L’accouchement au féminin, terrain d’élection pour le diable
Le caractère strictement féminin, calfeutré, intime, entouré de secrets et quasiment « magique » de l’accouchement a suscité du côté des hommes – et d’abord des ministres de la religion catholique toujours prompts à suspecter de l'hérésie – l’émergence d’une inquiétude croissante. Dans l’univers clos de la chambre où se déroule l'accouchement, ils croient déceler des relents de paganisme et de sorcellerie. De par son âge avancé, son sexe et sa fonction, la matrone est en effet bien placée à leurs yeux pour incarner des coutumes superstitieuses. Elle serait la détentrice d’incantations magiques, de recettes, de breuvages, d’amulettes, de gestes et de savoirs transmis aveuglément de génération en génération, et potentiellement nocifs. C'est pourquoi la surveillance la plus précoce des accouchements a été instaurée au XVIIe siècle par l’Eglise catholique.

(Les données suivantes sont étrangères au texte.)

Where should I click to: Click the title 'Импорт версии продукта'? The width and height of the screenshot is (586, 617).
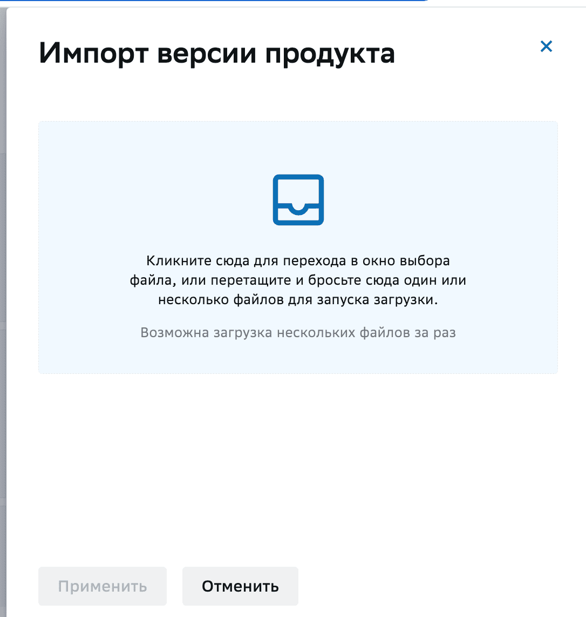(216, 53)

Les devoirs de la sage-femme chapeautée par l'Eglise
Il existait déjà en certains endroits une tutelle du corps ecclésiastique, mais elle devient plus manifeste et plus étroite à partir de la Réforme. L’Eglise catholique appelle de ses vœux une « bonne matrone » possédant la crainte de Dieu, la piété, les bonnes mœurs et la connaissance du sacrement du baptême. L’aptitude médicale est secondaire à ses yeux : il ne s’agit pas encore d’une soumission professionnelle de la sage-femme, mais seulement d’un contrôle de son orthodoxie morale et religieuse. Ainsi l’Eglise « force la porte de la chambre » en justifiant cette intrusion par l’importance de la lutte contre l’hérésie, les pratiques de sorcellerie et la complicité d’avortement ou d’infanticide (dont les femmes sont plus vivement accusées en cette période d’affrontements confessionnels). Il s’agit également de lui enseigner, par le biais du curé, l’administration correcte du « petit baptême » (ondoiement) afin de sauver l’âme de l’enfant susceptible de ne pas survivre au-delà de quelques instants. Sans ce baptême minimal, effectué quelquefois in utero ou sur le seul membre sorti, la sage-femme se rendrait coupable de « non-assistance spirituelle à fœtus en danger » car ce dernier deviendrai un refuge pour le diable (M. Laget). La sage-femme prête désormais serment devant le prêtre. Selon J. Gélis, l’Eglise a, de cette façon, « enfoncé un coin dans la solidarité des femmes ».